As his mind fumbled, Jacob suddenly became aware of something in the numbing shadows of the storage bay. A sound that dragged him back to the stark reality within which he found himself. Turning his eyes ever so slowly, his gaze at last fell upon David. Standing scant inches away, the android was...singing. His cool voice a brand colder than the ice that drifted upon the air, David could barely be heard at first. However, his voice steadily gained in volume, rising ever higher as he stared into Jacob's eyes "Oh, short lived is treasured youth. I am a sailor's tomb. Yet beside me a farmer lies...". Jacob could find no words to level upon the android; he could only stare in abject confusion as his dread continue to steadily build with David's voice. Inching closer to Jacob, his lifeless eyes locked on his, David continued "Sigh no more ladies, sigh no more; men were deceivers ever; one foot in sea and one on shore; to one thing constant never...".
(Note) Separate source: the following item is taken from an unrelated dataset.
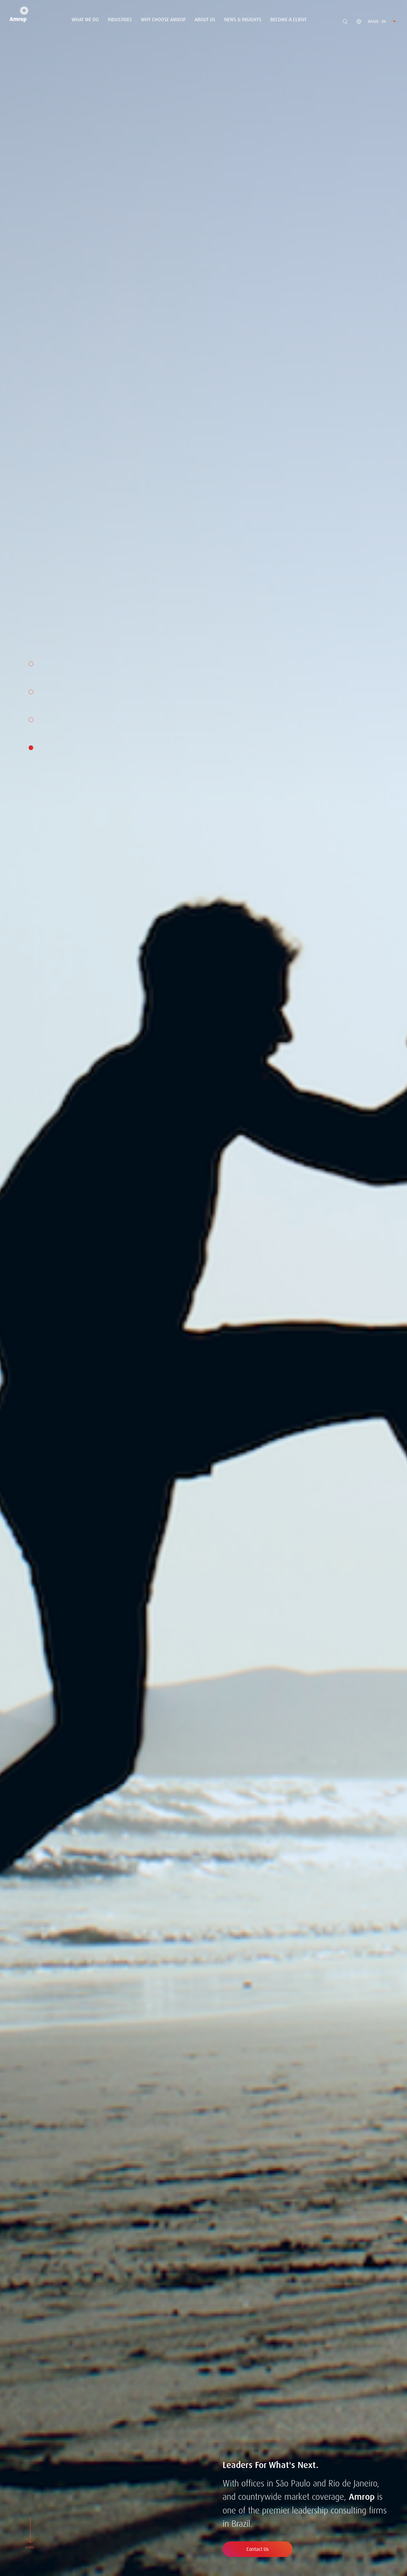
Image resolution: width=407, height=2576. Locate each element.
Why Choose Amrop (163, 19)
There, in the frozen dark amidst the dead, Jacob could not help but feel that he was being sung his eulogy. His life's pursuits reduced to nothing more than a fleeting poem uttered in lifeless purity by a machine that wore the face of a man. Yet, he couldn't turn away or stop listening. Something in David's voice - something hidden deep within the nightmarish moment - kept his rapt attention as the android's voice grew ever louder "Then sigh not so, but let them go; and be blithe and bonny; converting all your sounds of woe into hey, nonny, nonny..."
In those moments, somwehere between the thin strands of sanity, Jacob almost felt compelled to acompany David in what seemed a steady descent into madness. Yet, as his mind fought to remain in control, something else suddenly caught hold of his fragmented attention and drew him crashing back to the horrid situation. Over the sound of David's now echoing voice, made all the more clear by the ice-laden cold, Jacob heard the faintest of muffled rattles emanating from the distance of the corridor beyond the storage bay. It was almost too faint to discern; but it was there. A soft clatter upon the ground. The shifting of metal grating - as if something had begun to slowly and cautiously advance through the ship's connecting hall. The very corridor Jacob had traversed mere minutes ago.